| DO THIS |
Convert the following records into a JSON list of strings, one string per line, leaving out blank lines and the pictures.

*****

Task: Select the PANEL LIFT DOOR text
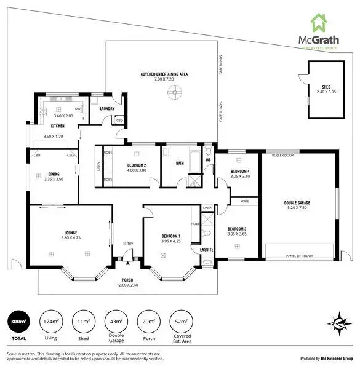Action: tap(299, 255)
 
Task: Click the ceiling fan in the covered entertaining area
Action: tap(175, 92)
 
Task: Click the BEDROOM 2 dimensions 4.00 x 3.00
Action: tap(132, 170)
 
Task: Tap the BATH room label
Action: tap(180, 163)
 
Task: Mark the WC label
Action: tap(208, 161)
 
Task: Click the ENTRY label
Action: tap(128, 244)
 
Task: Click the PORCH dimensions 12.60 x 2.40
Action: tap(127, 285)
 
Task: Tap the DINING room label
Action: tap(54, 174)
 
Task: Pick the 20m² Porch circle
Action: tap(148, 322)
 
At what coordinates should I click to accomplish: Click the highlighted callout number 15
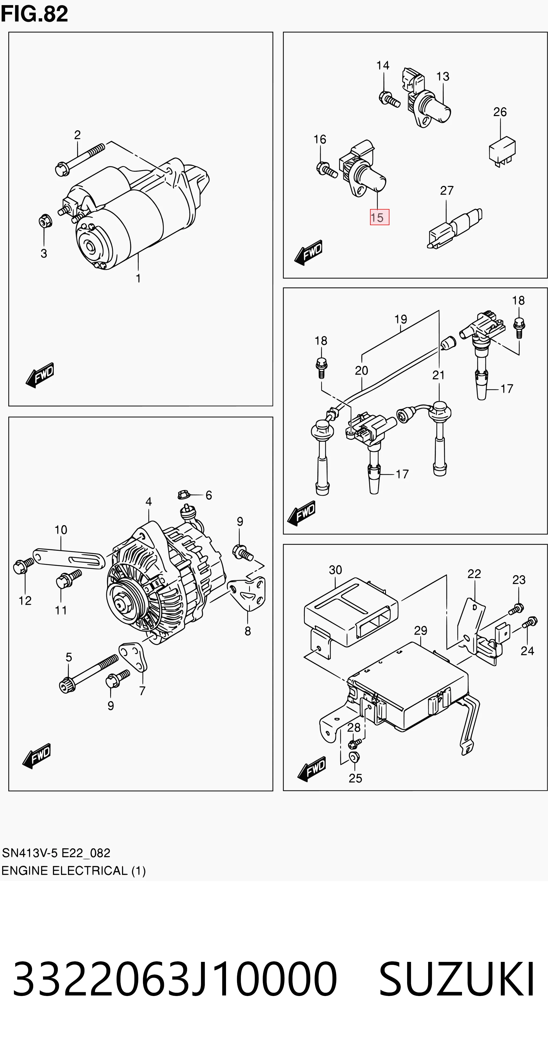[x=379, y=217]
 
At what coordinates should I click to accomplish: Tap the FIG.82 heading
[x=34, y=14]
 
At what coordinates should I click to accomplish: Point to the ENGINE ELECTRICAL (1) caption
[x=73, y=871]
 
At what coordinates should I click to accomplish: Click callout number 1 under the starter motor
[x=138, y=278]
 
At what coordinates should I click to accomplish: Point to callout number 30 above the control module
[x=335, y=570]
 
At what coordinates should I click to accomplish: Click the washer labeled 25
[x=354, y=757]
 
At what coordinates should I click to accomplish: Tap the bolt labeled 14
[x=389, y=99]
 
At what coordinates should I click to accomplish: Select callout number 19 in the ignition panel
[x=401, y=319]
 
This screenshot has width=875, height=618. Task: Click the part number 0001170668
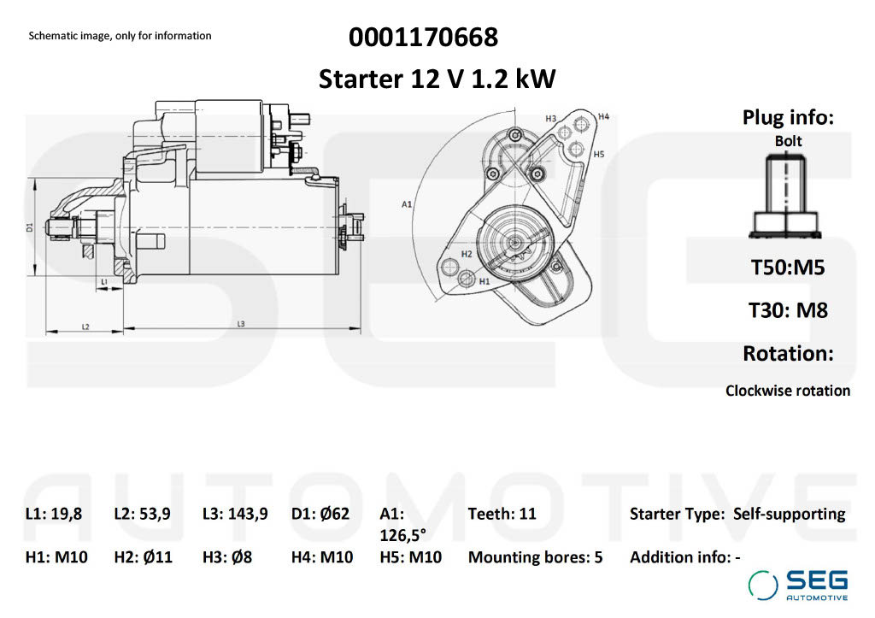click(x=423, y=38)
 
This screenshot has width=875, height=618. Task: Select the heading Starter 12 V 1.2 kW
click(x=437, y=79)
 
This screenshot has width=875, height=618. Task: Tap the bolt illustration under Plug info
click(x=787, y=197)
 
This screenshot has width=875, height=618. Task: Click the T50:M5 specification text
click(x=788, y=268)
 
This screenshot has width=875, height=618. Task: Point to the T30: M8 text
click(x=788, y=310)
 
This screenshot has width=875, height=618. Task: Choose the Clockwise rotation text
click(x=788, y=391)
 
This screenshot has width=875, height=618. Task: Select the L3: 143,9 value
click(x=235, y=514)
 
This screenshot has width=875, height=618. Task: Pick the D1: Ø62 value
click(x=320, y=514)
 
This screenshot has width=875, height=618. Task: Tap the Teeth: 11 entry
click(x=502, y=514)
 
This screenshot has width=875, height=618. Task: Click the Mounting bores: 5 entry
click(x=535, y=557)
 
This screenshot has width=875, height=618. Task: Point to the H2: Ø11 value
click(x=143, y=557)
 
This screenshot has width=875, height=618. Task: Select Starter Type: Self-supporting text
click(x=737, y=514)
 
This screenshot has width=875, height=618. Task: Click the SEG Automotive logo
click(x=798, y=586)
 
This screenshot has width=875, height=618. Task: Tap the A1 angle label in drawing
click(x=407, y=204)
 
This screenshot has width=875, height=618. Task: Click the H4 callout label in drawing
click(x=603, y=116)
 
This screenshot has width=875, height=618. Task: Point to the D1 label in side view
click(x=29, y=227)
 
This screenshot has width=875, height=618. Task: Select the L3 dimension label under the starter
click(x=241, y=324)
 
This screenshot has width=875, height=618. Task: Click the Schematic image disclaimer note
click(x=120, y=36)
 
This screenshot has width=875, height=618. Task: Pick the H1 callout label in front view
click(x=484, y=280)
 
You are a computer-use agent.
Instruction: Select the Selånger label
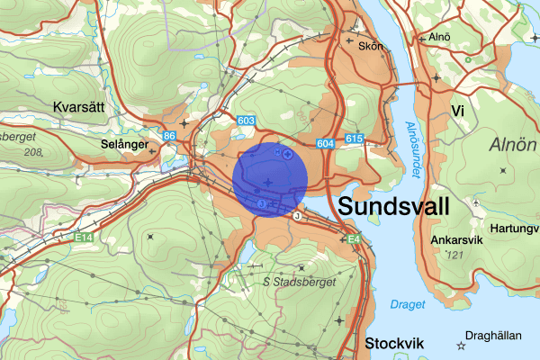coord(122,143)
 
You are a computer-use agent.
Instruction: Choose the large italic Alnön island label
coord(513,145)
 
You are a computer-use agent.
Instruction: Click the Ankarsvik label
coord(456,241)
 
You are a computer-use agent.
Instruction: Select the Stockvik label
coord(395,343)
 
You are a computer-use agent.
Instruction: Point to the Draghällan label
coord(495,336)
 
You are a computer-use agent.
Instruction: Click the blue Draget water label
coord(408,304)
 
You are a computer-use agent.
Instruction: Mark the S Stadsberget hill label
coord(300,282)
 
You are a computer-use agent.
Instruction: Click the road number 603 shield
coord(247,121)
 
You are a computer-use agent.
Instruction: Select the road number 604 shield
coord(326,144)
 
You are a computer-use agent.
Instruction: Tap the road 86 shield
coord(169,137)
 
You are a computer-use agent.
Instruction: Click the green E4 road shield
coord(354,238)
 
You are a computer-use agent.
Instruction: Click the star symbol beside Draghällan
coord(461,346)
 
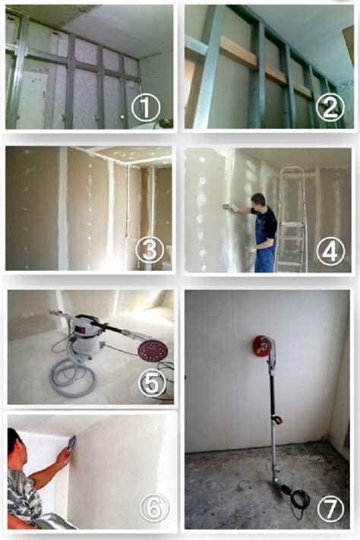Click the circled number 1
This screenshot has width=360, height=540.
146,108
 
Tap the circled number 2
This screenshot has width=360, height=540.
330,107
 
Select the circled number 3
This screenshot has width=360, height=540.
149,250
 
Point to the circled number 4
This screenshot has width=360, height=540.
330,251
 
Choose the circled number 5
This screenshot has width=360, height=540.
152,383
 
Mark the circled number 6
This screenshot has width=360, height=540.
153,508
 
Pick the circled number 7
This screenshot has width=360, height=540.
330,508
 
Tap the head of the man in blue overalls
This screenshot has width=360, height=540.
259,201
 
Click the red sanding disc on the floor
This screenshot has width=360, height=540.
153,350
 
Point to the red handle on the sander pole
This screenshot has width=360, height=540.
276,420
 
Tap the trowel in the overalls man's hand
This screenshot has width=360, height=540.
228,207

*****

| ANSWER IN FULL |
[
  "Task: Select the PANEL LIFT DOOR text",
  "Action: tap(299, 255)",
  "Task: Click the ceiling fan in the covered entertaining area",
  "Action: tap(175, 92)",
  "Task: Click the BEDROOM 2 dimensions 4.00 x 3.00",
  "Action: tap(132, 170)",
  "Task: Tap the BATH room label",
  "Action: tap(180, 163)",
  "Task: Mark the WC label",
  "Action: tap(208, 161)",
  "Task: Click the ENTRY label",
  "Action: tap(128, 244)",
  "Task: Click the PORCH dimensions 12.60 x 2.40",
  "Action: tap(127, 285)",
  "Task: Tap the DINING room label",
  "Action: tap(54, 174)",
  "Task: Pick the 20m² Porch circle",
  "Action: tap(148, 322)",
  "At what coordinates should I click to accomplish: Click the highlighted callout number 15",
  "[x=379, y=217]",
  "At what coordinates should I click to accomplish: Tap the FIG.82 heading",
  "[x=34, y=14]",
  "At what coordinates should I click to accomplish: Point to the ENGINE ELECTRICAL (1) caption",
  "[x=73, y=871]",
  "At what coordinates should I click to accomplish: Click callout number 1 under the starter motor",
  "[x=138, y=278]",
  "At what coordinates should I click to accomplish: Point to callout number 30 above the control module",
  "[x=335, y=570]",
  "At what coordinates should I click to accomplish: Click the washer labeled 25",
  "[x=354, y=757]",
  "At what coordinates should I click to accomplish: Tap the bolt labeled 14",
  "[x=389, y=99]",
  "At what coordinates should I click to accomplish: Select callout number 19 in the ignition panel",
  "[x=401, y=319]",
  "This screenshot has width=875, height=618. Task: Click the part number 0001170668",
  "click(x=423, y=38)",
  "This screenshot has width=875, height=618. Task: Select the heading Starter 12 V 1.2 kW",
  "click(x=437, y=79)",
  "This screenshot has width=875, height=618. Task: Tap the bolt illustration under Plug info",
  "click(x=787, y=197)",
  "This screenshot has width=875, height=618. Task: Click the T50:M5 specification text",
  "click(x=788, y=268)",
  "This screenshot has width=875, height=618. Task: Point to the T30: M8 text",
  "click(x=788, y=310)",
  "This screenshot has width=875, height=618. Task: Choose the Clockwise rotation text",
  "click(x=788, y=391)",
  "This screenshot has width=875, height=618. Task: Select the L3: 143,9 value",
  "click(x=235, y=514)",
  "This screenshot has width=875, height=618. Task: Pick the D1: Ø62 value",
  "click(x=320, y=514)",
  "This screenshot has width=875, height=618. Task: Tap the Teeth: 11 entry",
  "click(x=502, y=514)",
  "This screenshot has width=875, height=618. Task: Click the Mounting bores: 5 entry",
  "click(x=535, y=557)",
  "This screenshot has width=875, height=618. Task: Point to the H2: Ø11 value",
  "click(x=143, y=557)",
  "This screenshot has width=875, height=618. Task: Select Starter Type: Self-supporting text",
  "click(x=737, y=514)",
  "This screenshot has width=875, height=618. Task: Click the SEG Automotive logo",
  "click(x=798, y=586)",
  "This screenshot has width=875, height=618. Task: Tap the A1 angle label in drawing",
  "click(x=407, y=204)",
  "This screenshot has width=875, height=618. Task: Click the H4 callout label in drawing",
  "click(x=603, y=116)",
  "This screenshot has width=875, height=618. Task: Point to the D1 label in side view",
  "click(x=29, y=227)",
  "This screenshot has width=875, height=618. Task: Select the L3 dimension label under the starter",
  "click(x=241, y=324)",
  "This screenshot has width=875, height=618. Task: Click the Schematic image disclaimer note",
  "click(x=120, y=36)",
  "This screenshot has width=875, height=618. Task: Pick the H1 callout label in front view",
  "click(x=484, y=280)",
  "You are a computer-use agent.",
  "Instruction: Select the Selånger label",
  "coord(122,143)",
  "You are a computer-use agent.",
  "Instruction: Choose the large italic Alnön island label",
  "coord(513,145)",
  "You are a computer-use agent.",
  "Instruction: Click the Ankarsvik label",
  "coord(456,241)",
  "You are a computer-use agent.",
  "Instruction: Select the Stockvik label",
  "coord(395,343)",
  "You are a computer-use agent.",
  "Instruction: Point to the Draghällan label",
  "coord(495,336)",
  "You are a computer-use agent.",
  "Instruction: Click the blue Draget water label",
  "coord(408,304)",
  "You are a computer-use agent.",
  "Instruction: Mark the S Stadsberget hill label",
  "coord(300,282)",
  "You are a computer-use agent.",
  "Instruction: Click the road number 603 shield",
  "coord(247,121)",
  "You are a computer-use agent.",
  "Instruction: Select the road number 604 shield",
  "coord(326,144)",
  "You are a computer-use agent.",
  "Instruction: Tap the road 86 shield",
  "coord(169,137)",
  "You are a computer-use agent.",
  "Instruction: Click the green E4 road shield",
  "coord(354,238)",
  "You are a computer-use agent.",
  "Instruction: Click the star symbol beside Draghällan",
  "coord(461,346)",
  "Click the circled number 1",
  "This screenshot has width=360, height=540.",
  "146,108",
  "Tap the circled number 2",
  "This screenshot has width=360, height=540.",
  "330,107",
  "Select the circled number 3",
  "This screenshot has width=360, height=540.",
  "149,250",
  "Point to the circled number 4",
  "This screenshot has width=360, height=540.",
  "330,251",
  "Choose the circled number 5",
  "This screenshot has width=360, height=540.",
  "152,383",
  "Mark the circled number 6",
  "This screenshot has width=360, height=540.",
  "153,508",
  "Pick the circled number 7",
  "This screenshot has width=360, height=540.",
  "330,508",
  "Tap the head of the man in blue overalls",
  "This screenshot has width=360, height=540.",
  "259,201",
  "Click the red sanding disc on the floor",
  "This screenshot has width=360, height=540.",
  "153,350",
  "Point to the red handle on the sander pole",
  "This screenshot has width=360, height=540.",
  "276,420",
  "Tap the trowel in the overalls man's hand",
  "This screenshot has width=360, height=540.",
  "228,207"
]